PAGE EXTRACT:

———

Solving a music problem with no musical intuition

1. Context

CS1101S is an introductory computer science course that teaches core programming concepts using Source, a JavaScript-like language. Along the way, the course runs a few optional creative contests that let students apply these ideas outside of standard problem sets.

Past contests include Beautiful Runes (visual art with Source runes) and The Choreographer (programmatically generated curves). I was especially drawn to Game of Tones, the sound contest, because it felt the most programmable - instead of hand-tuning visuals, it’s about generating music through code, which made it a perfect candidate for automation.

2. Finding the right song

Constraints

Sounds simple enough, right? Not really. There were some surprisingly tight constraints I had to consider when choosing the song:

  • MIDI availability (non-negotiable)
    • This is an obvious requirement, and also the biggest bottleneck of all
    • Automating music without a MIDI file is extremely difficult (I tried)

———

WHAT TO DO:
**A)** Do these statements agree with the music-problem write-up? Answer yes or no for each, quoting the deciding words. (i) Source is a Python-like language. (ii) The creative contests in CS1101S are optional. (iii) MIDI availability was the biggest bottleneck in choosing the song.
**B)** Write a continuation of the music-problem write-up, starting right after its last line.

———

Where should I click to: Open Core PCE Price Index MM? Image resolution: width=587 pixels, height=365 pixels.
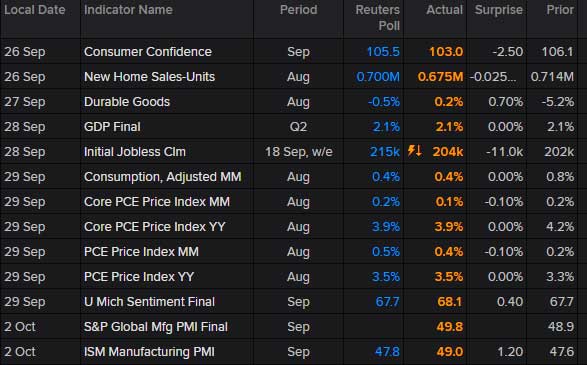[x=156, y=202]
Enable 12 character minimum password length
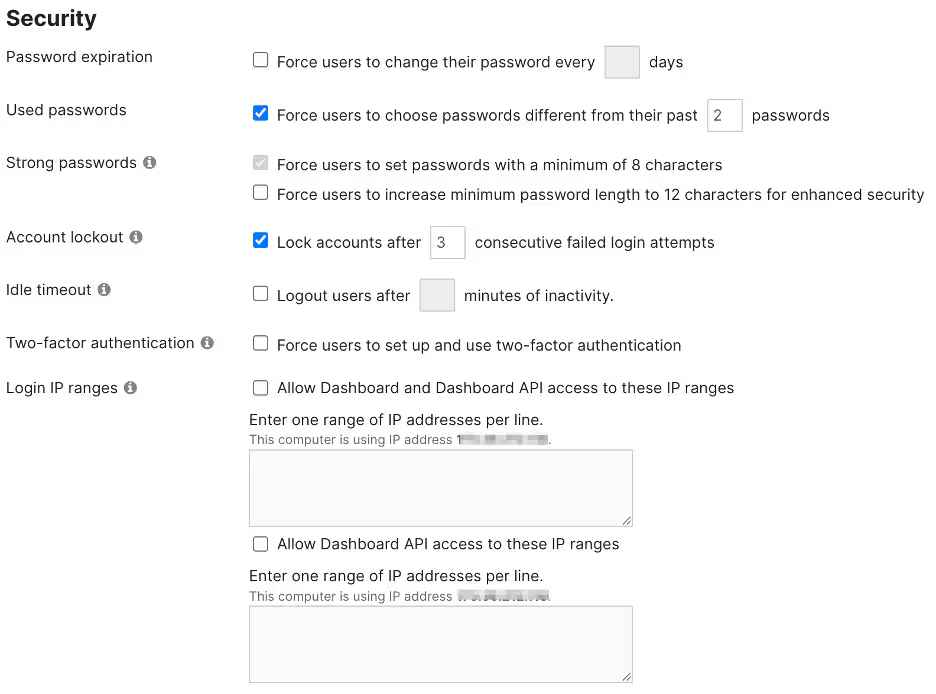 [x=260, y=192]
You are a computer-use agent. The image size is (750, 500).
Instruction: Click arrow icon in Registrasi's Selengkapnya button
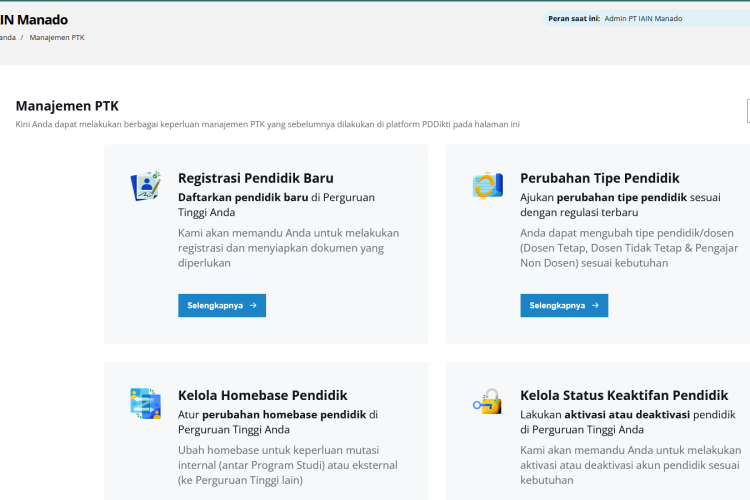[x=253, y=306]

———

RESPONSES TO THE EXERCISE:
**A)**
(i) No: "using Source, a JavaScript-like language"
(ii) Yes: "the course runs a few optional creative contests"
(iii) Yes: "also the biggest bottleneck of all"

**B)**
  • Complexity
    • Multiple layers, non-trivial melody
    • Interesting enough that hand-coding would be tedious
  • Source-friendly
    • Simple instrumentation
    • Minimal timbre, effects, or texture
    • Sounds that can realistically be approximated from scratch in Source

(Source’s sound module is fairly minimal. There are only a few built-in waveforms, and there’s no large library of presets like you’d find in a DAW. Anything that relies on rich instruments, effects, or sound design becomes very hard to reproduce in Source.)

  • Performance constraints
    • Reasonable note count
    • Should not lag or freeze the runtime

(For the contest, other students vote by actually running your code on their own machines. That means performance directly affects first impressions — long wait times would almost certainly hurt votes. For context, I’ve seen submissions with 2-3 minute wait times.)

Searching for songs

I tried several directions initially, but most failed:

  • Game soundtracks
    • Often Source-friendly in terms of complexity
    • Public MIDIs are rare or nonexistent
  • Rhythm game songs
    • Fanmade MIDIs are often available (shoutout to @Uaaaaak!)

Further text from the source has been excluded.